__Source document__:
%%

It’s clear that the BHB study has been both poorly understood and widely misrepresented. In 2010 Roger G. Ibbotson, in “The Importance of Asset Allocation,” noted an unpublished 1998 study by Jennifer A. Nuttall and John Nuttall that found 49 of 50 surveyed citations of the BHB study to be inaccurate! And in a related webcast presentation, Ibbotson shared examples from the Nuttall and Nuttall study, pulled from the marketing materials of two of the world’s most prominent mutual fund companies (emphasis added):
One study suggests that more than 91.5% of a portfolio’s return is attributable to its mix of asset classes. In this study, individual stock selection and market timing accounted for less than 7% of a diversified portfolio’s return.
A widely cited study of pension plan managers said that 91.5% of the difference between one portfolio’s performance and another’s are explained by asset allocation.
Importantly, the BHB study was focused only on the variability of returns and not on return levels or relative performance. In 2000 Ibbotson and Paul D. Kaplan addressed these misconceptions in “Does Asset Allocation Policy Explain 40, 90 or 100 Percent of Performance?” The authors looked at 10 years of monthly returns for 94 balanced mutual funds and 10 years of quarterly returns for 58 pension funds and confirmed the BHB results, finding that asset allocation did indeed explain about 90% of the period-to-period variability of a portfolio. The authors found, however, that the high R-squared was primarily explained by the funds’ exposure to the capital markets in general — “a case of a rising tide lifting all boats.”
But Ibbotson and Kaplan also extended their research to consider asset allocation’s impact on the variation of returns among funds and the level of a typical fund’s return. They found that only about 40% of the return variation between funds is due to asset allocation, with the balance due to other factors, including asset-class timing, style within asset classes, security selection, and fees. And because the average of all investors is the market itself, with good managers and bad ones cancelling each other out, Ibbotson and Kaplan concluded (as BHB implied) that asset allocation ultimately accounts for 100% of the absolute level of returns.

%%

__Task item A__: Reproduce the passage on asset allocation research word for word, beginning at the words "A widely cited" and stopping after "by asset allocation.".
__Task item B__: Carry on the passage about asset allocation studies from the point at which it ends.
The entries come from a separate source and have no connection to the passage.

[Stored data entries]
%%

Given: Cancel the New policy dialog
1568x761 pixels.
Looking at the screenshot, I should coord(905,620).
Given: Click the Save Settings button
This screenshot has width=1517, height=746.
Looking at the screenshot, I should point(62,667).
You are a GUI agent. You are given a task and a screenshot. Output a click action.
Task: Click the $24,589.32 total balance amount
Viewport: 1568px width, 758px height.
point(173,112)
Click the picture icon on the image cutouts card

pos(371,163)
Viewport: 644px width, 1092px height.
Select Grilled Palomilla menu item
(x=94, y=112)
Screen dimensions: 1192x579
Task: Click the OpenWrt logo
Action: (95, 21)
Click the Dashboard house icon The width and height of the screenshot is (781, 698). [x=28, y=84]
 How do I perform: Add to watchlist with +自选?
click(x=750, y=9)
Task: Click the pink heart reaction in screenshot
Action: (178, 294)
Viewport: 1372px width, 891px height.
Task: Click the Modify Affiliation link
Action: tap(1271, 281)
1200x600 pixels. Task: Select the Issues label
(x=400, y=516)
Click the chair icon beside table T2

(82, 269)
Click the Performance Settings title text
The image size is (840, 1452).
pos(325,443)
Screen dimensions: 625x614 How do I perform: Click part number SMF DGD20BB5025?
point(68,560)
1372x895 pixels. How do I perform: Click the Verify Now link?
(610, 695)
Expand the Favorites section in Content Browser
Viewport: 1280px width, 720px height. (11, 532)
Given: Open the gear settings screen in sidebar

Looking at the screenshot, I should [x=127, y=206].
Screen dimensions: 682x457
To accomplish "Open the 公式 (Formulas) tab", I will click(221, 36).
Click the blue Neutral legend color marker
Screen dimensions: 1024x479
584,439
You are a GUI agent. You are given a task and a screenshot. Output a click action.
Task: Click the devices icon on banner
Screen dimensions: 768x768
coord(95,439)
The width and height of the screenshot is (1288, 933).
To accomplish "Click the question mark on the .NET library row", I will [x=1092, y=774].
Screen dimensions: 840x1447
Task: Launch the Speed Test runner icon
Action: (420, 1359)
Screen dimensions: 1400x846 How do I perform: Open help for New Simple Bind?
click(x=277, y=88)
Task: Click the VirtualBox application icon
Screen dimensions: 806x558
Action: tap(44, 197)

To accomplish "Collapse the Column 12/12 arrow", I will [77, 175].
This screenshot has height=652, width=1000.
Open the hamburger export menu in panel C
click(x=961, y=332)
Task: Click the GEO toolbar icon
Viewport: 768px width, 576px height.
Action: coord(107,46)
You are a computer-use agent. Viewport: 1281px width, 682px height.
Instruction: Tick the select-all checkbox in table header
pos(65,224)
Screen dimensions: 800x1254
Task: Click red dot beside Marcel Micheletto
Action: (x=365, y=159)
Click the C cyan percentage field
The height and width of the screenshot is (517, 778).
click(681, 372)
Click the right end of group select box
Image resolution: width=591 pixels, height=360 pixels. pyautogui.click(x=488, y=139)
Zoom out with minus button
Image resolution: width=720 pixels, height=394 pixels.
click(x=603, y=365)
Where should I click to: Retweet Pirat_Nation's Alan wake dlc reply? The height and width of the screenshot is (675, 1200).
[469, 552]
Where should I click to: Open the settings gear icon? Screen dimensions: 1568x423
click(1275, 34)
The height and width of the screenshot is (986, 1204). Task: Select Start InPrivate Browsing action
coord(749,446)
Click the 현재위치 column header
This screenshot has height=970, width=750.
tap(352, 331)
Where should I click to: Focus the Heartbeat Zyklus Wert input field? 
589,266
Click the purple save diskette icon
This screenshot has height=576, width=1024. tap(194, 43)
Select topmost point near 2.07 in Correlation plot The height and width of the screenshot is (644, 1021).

%%

__Final answer A__:
A widely cited study of pension plan managers said that 91.5% of the difference between one portfolio’s performance and another’s are explained by asset allocation.

__Final answer B__:
In “The Equal Importance of Asset Allocation and Active Management” from 2010, Ibbotson and colleagues James X. Xiong, CFA, Thomas M. Idzorek, CFA, and Peng Chen, CFA, studied 10 years of returns for more than 5,000 mutual funds in order to measure the relative importance of asset allocation policy versus active portfolio management. Through the use of cross-sectional regressions, they decomposed a portfolio’s return into its three components — the market return, the asset allocation policy return in excess of the market return, and the return from active management. Noting that BHB did not separate the market returns from the incremental impact of asset allocation policy, Ibbotson later summed up their findings as follows:
About three-quarters of a typical fund’s variation in time-series returns comes from general market movement, with the remaining portion split roughly evenly between the specific asset allocation and active management.
So what is the takeaway for investors? The original BHB paper sparked a wave of related research, most notably that of Ibbotson and his colleagues, that has advanced our understanding of asset allocation’s impact on investment performance. The studies collectively demonstrate the importance of (1) being in the market, and (2) doing a strategic asset allocation. And while asset allocation remains a critically important piece of the investment process, active managers can take heart that its importance was likely overstated by BHB.